[How to complete this task]
Say only the number of lines in the entries below that contain "scrollbar".

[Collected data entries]
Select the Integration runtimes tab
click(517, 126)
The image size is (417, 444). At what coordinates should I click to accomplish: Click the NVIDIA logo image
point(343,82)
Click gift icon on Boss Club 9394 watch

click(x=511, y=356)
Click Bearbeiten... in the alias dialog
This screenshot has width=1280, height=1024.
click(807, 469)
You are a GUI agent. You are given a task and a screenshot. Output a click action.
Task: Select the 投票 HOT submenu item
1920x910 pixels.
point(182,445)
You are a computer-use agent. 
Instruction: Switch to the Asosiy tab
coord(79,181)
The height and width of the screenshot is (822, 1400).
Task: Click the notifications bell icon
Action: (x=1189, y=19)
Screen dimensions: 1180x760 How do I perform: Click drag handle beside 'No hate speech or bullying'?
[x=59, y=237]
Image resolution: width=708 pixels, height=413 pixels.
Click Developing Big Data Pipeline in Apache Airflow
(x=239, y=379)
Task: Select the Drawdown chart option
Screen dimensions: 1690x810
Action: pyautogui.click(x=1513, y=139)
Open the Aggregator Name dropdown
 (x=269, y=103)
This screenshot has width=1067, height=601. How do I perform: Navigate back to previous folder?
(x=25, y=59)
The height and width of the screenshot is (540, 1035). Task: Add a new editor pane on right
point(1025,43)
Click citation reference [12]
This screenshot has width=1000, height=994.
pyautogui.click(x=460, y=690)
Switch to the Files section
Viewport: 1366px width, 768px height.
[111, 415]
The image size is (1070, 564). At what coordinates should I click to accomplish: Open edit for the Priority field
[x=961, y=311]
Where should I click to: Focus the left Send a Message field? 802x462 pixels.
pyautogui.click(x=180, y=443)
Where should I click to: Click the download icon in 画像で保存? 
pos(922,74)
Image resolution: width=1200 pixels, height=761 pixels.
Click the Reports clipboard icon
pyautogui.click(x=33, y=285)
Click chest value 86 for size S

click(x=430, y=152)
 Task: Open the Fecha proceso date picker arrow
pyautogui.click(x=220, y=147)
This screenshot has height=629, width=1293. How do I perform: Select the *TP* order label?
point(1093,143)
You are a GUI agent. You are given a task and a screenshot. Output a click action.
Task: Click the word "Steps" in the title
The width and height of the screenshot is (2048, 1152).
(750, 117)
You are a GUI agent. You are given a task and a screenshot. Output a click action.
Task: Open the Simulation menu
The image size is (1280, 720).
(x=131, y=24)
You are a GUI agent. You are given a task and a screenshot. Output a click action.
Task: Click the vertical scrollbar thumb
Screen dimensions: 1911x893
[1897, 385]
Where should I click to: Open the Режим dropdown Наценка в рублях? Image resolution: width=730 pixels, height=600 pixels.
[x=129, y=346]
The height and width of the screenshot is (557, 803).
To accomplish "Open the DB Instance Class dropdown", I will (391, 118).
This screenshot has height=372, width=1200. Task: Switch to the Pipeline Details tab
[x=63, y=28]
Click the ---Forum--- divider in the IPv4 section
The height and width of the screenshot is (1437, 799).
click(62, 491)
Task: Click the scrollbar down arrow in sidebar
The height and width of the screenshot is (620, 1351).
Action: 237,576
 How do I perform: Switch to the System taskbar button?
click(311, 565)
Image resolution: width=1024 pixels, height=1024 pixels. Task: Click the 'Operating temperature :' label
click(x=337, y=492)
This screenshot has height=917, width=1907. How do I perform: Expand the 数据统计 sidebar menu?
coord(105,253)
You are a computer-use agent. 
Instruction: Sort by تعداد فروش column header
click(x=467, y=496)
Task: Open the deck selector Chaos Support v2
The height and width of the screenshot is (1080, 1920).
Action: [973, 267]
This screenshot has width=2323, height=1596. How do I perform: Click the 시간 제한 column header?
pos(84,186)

[Reply]
2